◆ Exercise brief
Change every "screenshot" in the rows below to "screen image" and leave the rest of each row as it is.

◆ Information shown
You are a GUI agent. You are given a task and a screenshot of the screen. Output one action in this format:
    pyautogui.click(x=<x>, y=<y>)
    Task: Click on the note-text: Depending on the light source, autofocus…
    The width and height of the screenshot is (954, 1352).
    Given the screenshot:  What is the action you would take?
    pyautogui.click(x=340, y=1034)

◆ Solution for this problem
You are a GUI agent. You are given a task and a screen image of the screen. Output one action in this format:
    pyautogui.click(x=<x>, y=<y>)
    Task: Click on the note-text: Depending on the light source, autofocus…
    The width and height of the screen image is (954, 1352).
    Given the screen image:  What is the action you would take?
    pyautogui.click(x=340, y=1034)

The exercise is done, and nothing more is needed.